▶ ИСХОДНЫЙ ТЕКСТ:
«Нас коснулись привилегии»: что читает в изоляции актер Александр Петров
Онлайн-аэробика, zoom-виночерпия, удаленные курсы хинди и другие интернет-активности поглотили умы и гаджеты большинства самоизолированных людей планеты. Что там планеты — даже Москвы. Но какими бы увлекательными ни были события в Сети, обычную книгу никогда не заменит набор символов и пикселей на экране. Как не заменит живое общение разговор через камеру и микрофон.
Компания Audi попросила друзей марки выходить в прямой эфир в Instagram и зачитывать любимые литературные произведения. На InStyle Man мы публикуем текстовые версии — чтобы прочитанное не растворялось в потоке, а оставалось всегда доступным. Первым участником проекта Audiтория стал актер Александр Петров. Ему слово.

▶ ИСХОДНЫЕ ДАННЫЕ:

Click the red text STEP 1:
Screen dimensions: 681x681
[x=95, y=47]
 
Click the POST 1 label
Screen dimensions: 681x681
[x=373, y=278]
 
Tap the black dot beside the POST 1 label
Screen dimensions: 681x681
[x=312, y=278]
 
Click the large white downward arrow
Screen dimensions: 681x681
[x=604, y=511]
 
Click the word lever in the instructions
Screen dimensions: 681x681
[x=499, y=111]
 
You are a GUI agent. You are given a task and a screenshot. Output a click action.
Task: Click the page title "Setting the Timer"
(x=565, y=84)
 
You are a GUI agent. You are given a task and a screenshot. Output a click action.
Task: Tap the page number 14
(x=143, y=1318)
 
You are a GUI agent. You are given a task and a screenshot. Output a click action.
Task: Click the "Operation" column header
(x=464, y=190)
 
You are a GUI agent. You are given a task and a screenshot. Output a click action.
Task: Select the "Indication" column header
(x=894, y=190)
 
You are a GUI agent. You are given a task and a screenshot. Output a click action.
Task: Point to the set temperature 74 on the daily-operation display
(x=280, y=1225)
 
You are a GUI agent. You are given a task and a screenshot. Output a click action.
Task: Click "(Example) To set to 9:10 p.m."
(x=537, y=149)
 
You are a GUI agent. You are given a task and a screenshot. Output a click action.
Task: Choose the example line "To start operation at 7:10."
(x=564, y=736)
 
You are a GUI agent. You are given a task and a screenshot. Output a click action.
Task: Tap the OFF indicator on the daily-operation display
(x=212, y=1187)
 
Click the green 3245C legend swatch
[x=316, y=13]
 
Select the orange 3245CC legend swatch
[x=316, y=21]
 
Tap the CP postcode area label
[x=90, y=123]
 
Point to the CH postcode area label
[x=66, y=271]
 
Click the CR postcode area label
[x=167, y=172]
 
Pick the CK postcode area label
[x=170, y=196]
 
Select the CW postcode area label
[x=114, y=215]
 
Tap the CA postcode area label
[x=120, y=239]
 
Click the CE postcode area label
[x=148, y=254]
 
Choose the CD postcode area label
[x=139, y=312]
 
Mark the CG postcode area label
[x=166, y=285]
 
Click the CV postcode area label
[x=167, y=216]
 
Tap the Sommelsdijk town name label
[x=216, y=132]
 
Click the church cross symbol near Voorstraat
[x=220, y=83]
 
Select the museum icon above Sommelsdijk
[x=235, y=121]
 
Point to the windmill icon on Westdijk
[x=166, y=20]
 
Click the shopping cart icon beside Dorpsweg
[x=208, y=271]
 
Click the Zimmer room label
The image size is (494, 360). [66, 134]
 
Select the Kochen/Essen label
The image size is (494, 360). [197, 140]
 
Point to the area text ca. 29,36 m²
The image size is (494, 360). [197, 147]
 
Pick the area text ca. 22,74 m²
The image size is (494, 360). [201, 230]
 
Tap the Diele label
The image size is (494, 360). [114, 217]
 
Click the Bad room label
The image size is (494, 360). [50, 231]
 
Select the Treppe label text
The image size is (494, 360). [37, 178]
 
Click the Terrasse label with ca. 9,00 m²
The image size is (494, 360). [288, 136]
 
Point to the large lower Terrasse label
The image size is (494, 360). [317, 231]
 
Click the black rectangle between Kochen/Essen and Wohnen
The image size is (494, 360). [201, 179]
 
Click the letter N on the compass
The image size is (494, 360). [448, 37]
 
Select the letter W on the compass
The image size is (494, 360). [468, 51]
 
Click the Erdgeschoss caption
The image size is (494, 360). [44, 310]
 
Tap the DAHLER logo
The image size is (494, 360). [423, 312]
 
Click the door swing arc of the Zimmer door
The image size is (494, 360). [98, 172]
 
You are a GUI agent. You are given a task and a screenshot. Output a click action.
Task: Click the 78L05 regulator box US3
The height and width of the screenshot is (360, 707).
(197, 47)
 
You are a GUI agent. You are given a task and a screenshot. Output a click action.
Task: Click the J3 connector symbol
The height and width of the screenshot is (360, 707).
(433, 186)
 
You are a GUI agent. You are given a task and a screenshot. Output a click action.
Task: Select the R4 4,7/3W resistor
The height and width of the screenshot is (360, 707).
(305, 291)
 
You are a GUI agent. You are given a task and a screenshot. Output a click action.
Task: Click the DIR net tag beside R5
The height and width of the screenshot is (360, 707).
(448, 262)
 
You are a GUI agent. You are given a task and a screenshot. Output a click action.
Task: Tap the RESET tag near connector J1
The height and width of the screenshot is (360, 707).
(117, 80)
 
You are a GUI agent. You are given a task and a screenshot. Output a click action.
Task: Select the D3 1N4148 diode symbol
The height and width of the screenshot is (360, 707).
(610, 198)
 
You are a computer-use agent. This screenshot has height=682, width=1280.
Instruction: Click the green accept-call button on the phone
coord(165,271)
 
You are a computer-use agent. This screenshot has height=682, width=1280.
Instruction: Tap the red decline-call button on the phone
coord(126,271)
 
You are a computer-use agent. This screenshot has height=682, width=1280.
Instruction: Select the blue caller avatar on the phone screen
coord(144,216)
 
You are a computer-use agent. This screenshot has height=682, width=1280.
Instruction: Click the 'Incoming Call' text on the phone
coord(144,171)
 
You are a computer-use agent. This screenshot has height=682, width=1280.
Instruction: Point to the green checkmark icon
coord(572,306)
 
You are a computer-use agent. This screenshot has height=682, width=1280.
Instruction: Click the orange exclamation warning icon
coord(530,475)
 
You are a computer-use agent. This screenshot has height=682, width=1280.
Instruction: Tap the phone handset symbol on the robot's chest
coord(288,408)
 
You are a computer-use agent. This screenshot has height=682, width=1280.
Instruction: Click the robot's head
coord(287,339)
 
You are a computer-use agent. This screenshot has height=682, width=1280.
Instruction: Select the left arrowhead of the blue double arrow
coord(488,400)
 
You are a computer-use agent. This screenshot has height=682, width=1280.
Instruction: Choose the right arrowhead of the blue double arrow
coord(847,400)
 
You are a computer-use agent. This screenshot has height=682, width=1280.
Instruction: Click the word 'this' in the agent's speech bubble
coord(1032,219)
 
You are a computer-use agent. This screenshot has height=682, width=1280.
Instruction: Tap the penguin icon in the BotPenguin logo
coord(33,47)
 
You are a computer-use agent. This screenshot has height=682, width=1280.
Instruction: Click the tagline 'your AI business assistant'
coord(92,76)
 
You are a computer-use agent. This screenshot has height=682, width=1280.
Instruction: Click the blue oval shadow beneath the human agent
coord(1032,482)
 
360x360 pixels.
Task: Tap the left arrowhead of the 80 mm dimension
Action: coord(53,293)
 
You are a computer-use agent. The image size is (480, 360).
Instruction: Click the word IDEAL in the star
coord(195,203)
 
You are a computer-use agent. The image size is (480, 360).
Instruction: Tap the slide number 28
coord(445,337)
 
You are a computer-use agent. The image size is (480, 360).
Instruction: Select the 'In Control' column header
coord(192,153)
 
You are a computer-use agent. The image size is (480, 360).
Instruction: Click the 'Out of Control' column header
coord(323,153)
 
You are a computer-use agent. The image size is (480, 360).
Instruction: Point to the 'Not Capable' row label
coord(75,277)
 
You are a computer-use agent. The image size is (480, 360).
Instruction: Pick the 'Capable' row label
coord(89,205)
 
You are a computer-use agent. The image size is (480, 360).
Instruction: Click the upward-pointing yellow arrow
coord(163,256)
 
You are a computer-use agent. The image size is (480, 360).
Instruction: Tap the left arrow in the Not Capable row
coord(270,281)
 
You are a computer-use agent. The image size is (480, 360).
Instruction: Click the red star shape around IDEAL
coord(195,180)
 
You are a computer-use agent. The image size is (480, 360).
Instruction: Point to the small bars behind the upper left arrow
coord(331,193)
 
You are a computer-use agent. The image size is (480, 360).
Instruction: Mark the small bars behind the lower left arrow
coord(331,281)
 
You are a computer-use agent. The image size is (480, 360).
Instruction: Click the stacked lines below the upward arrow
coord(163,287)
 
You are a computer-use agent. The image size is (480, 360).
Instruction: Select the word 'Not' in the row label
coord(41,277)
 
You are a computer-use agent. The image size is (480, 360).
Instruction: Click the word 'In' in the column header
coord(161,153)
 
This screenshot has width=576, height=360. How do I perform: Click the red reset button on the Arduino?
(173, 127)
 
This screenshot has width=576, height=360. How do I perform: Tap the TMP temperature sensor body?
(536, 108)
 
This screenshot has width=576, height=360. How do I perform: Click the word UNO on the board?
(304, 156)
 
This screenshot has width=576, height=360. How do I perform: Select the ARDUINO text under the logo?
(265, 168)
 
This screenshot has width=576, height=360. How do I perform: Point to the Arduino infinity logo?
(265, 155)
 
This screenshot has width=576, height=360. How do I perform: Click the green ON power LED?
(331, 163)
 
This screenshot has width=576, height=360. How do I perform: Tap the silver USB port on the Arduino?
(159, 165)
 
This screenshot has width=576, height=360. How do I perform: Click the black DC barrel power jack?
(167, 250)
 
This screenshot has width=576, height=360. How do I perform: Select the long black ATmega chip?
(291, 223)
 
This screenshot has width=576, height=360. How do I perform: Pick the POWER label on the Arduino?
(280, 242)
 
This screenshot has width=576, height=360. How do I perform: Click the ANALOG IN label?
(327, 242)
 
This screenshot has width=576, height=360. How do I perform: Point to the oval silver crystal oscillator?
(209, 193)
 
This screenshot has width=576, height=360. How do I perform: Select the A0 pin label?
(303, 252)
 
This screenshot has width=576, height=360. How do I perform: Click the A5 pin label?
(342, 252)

▶ ЗАДАНИЯ:
A: Перепишите фрагмент текста о чтении в изоляции, начиная со слов «Компания Audi попросила» и заканчивая словами «Петров. Ему слово.», и замените в нем «Instagram» на «Facebook».
B: Напишите продолжение текста о чтении в изоляции, которое начинается сразу после его последнего предложения.
Записи никак не связаны с исходным текстом.

▶ ОТВЕТЫ ПО ЗАДАНИЯМ:
A:
Компания Audi попросила друзей марки выходить в прямой эфир в Facebook и зачитывать любимые литературные произведения. На InStyle Man мы публикуем текстовые версии — чтобы прочитанное не растворялось в потоке, а оставалось всегда доступным. Первым участником проекта Audiтория стал актер Александр Петров. Ему слово.

B:
«Я сижу дома на карантине. Карантин, на самом деле, интересная вещь. Он заставляет взять полки какую-то книгу, о которой ты не то чтобы забыл, а которую ты всегда немножко откладываешь. То есть будет время — прочитаю. Полечу куда-нибудь, и в самолете открою ее. И я несколько дней думал, что же хочется перечитать, какой отрывок, какую книгу взять. Попросил свою замечательную подругу Оксану Кравчук помочь в этом деле.
Мы с ней советовались, решали, что же читать, и в какой-то момент я решил достать прекрасную книжку под названием «Музыка в лифте». Написал ее мой мастер Леонид Хейфец, у которого я учился в ГИТИСе, которому обязан многим. Книжка эта — воспоминания самого Леонида Ефимовича. Тут много про репетиции, много про его жизнь, а жизнь у него очень интересная. Я бы хотел прочитать два рассказа. В общем, первый рассказ называется «Первый раз в первый класс».
«Первый раз в первый класс»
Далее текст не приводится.